TEXT PROVIDED Start Marker
And so what we found
is that by analyzing these artifacts,

we can actually recover sound
using a modified version of our algorithm.

So here’s an experiment we did

where we filmed a bag of candy

while a nearby loudspeaker played

the same “Mary Had a Little Lamb”
music from before,

but this time, we used just a regular
store-bought camera,

and so in a second, I’ll play for you
the sound that we recovered,

and it’s going to sound
distorted this time,

but listen and see if you can still
recognize the music.

(Audio: “Mary Had a Little Lamb”)

And so, again, that sounds distorted,

but what’s really amazing here
is that we were able to do this

with something
that you could literally run out

and pick up at a Best Buy.

So at this point,

a lot of people see this work,

and they immediately think
about surveillance.

And to be fair,

it’s not hard to imagine how you might use
this technology to spy on someone.

But keep in mind that there’s already
a lot of very mature technology

out there for surveillance.

In fact, people have been using lasers

to eavesdrop on objects
from a distance for decades.

But what’s really new here,

what’s really different,

is that now we have a way
to picture the vibrations of an object,

which gives us a new lens
through which to look at the world,

and we can use that lens

to learn not just about forces like sound
that cause an object to vibrate,

but also about the object itself.

And so I want to take a step back

and think about how that might change
the ways that we use video,

because we usually use video
to look at things,

and I’ve just shown you how we can use it

to listen to things.

But there’s another important way
that we learn about the world:

that’s by interacting with it.

We push and pull and poke and prod things.

We shake things and see what happens.

And that’s something that video
still won’t let us do,

at least not traditionally.
TEXT PROVIDED End Marker
DATA SECTION Start Marker
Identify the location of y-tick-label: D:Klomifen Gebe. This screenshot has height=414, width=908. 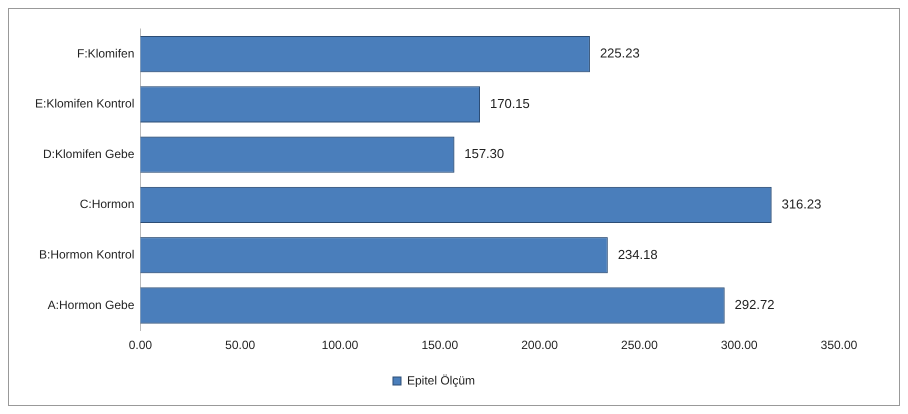
(88, 154).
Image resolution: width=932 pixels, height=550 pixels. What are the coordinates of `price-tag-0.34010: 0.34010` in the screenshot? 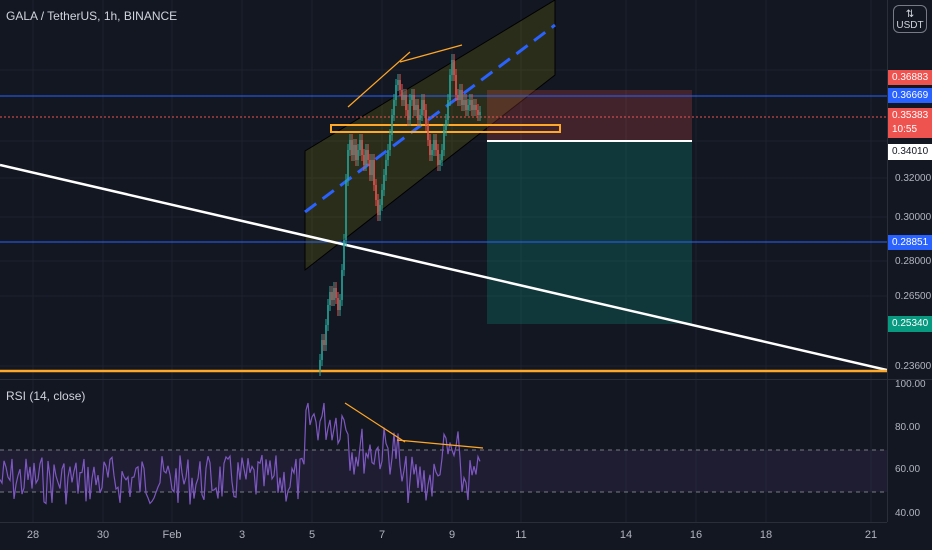 It's located at (910, 152).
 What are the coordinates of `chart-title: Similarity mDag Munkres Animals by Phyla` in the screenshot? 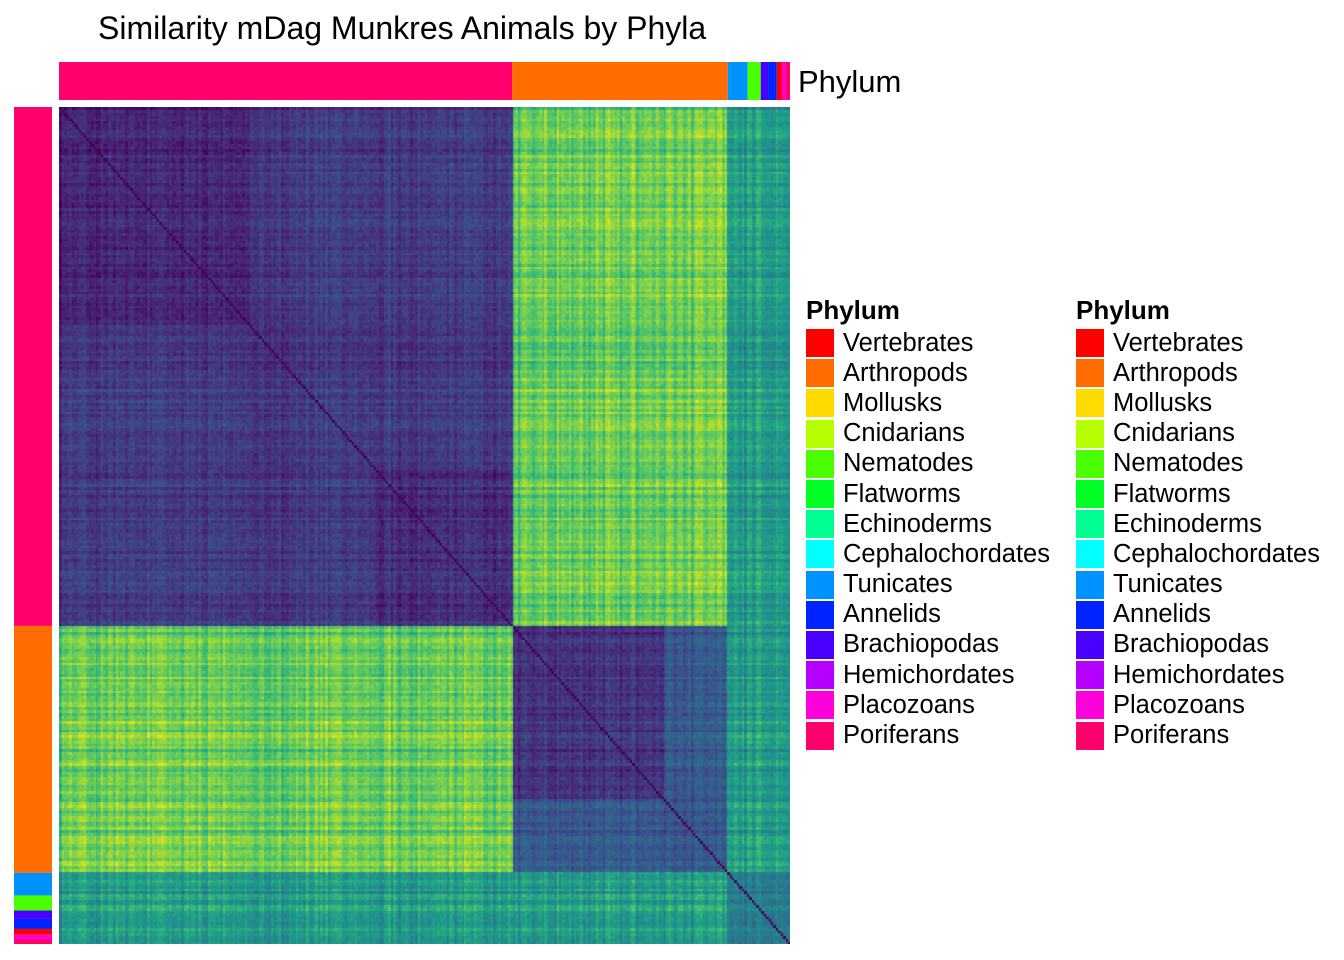 It's located at (402, 28).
DATA SECTION End Marker
In the talk above on recovering sound from video, please list every action verb in the sentence that begins "We push and pull".

push, pull, poke, prod